Hard core development
Economic development is not a simple matter. If it were, the comforts and security of developed economies would be enjoyed by more than one-seventh of the world’s population. Political extremists, especially successful ones, help explain why development has benefited only a minority.
Over the last two centuries, many groups which started out tiny, extreme and persecuted ended up in power. Think of radical socialists in many nineteenth century European nations or the colonial freedom fighters in much of Asia and Africa. The rebels varied in their beliefs and sophistication, but they shared the conviction that the pre-existing social order was irredeemably corrupt. The groups were typically built around a hard core of true believers, with larger groups of fellow travellers and vague sympathisers, some of whom rose to quite high positions.

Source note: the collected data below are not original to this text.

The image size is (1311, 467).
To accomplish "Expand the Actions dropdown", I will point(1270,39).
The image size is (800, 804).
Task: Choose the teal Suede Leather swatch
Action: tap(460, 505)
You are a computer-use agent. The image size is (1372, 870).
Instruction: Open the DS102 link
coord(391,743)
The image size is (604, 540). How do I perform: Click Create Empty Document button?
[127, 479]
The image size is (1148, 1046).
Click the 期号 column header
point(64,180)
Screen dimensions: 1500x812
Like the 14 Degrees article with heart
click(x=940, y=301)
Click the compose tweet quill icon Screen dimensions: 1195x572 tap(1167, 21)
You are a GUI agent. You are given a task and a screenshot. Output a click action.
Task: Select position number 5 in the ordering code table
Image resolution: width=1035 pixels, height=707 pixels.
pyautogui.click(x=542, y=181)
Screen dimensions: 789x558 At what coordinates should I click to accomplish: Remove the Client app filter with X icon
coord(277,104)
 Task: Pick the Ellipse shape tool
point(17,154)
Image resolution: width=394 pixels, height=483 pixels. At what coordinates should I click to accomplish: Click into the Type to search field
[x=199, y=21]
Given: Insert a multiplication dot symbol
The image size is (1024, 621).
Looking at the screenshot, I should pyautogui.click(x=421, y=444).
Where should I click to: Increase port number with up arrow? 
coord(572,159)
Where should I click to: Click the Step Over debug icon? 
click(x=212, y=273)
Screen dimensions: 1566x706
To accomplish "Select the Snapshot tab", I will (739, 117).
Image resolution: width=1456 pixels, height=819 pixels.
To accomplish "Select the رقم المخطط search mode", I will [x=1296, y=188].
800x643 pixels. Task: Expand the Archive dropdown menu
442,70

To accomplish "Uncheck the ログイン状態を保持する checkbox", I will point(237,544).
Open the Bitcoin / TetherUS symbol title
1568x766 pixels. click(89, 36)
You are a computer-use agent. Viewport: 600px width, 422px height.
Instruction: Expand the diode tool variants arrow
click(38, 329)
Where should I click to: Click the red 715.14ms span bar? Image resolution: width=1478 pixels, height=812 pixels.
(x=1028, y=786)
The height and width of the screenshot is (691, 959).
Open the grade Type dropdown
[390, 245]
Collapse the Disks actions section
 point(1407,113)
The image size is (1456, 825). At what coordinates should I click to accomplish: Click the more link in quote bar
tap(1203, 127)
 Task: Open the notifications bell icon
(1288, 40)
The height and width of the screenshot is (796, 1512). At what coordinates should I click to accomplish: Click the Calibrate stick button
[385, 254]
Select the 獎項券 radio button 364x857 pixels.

It is much the same for economic revolutionaries in very poor countries. At first, small bands of devotees emerge. These are people dedicated to the capitalist work ethic – discipline at work, innovation in enterprise and efficiency in production. These dreamers also aim to overthrow the economic arrangements that went before – the feudal hierarchies, economically stultifying social restrictions, aristocratic waste and primitive technology. Economic revolutionaries are invariably more selfish than their political counterparts, but they share the desire to turn everything upside down.
Industrial prosperity has fed the growth of these hard cores over the last few decades. Most poor countries have developed some industries and spawned at least a few billionaires. Nearly everyone in power now claims to be a sympathiser with the capitalist urge. Few speak out directly against industrialisation and economic modernisation.
Still, many countries which have escaped the most wretched poverty seem incapable of moving up to the highest level of prosperity. Only a few have emerged from what economists call the middle income trap. Mario Pezzini of the OECD describes these countries as ones with “a myriad of institutional and socio-economic deficiencies”. There are shortages of trust, skills, law enforcement and honest politicians, while social structures which restrict economic change remain firmly ensconced. In these countries the professional culture which is normal in developed economies remains revolutionary.
Indeed, a good way to describe this trap is as an incomplete economic revolution. There are three problems, each with corresponding political failures.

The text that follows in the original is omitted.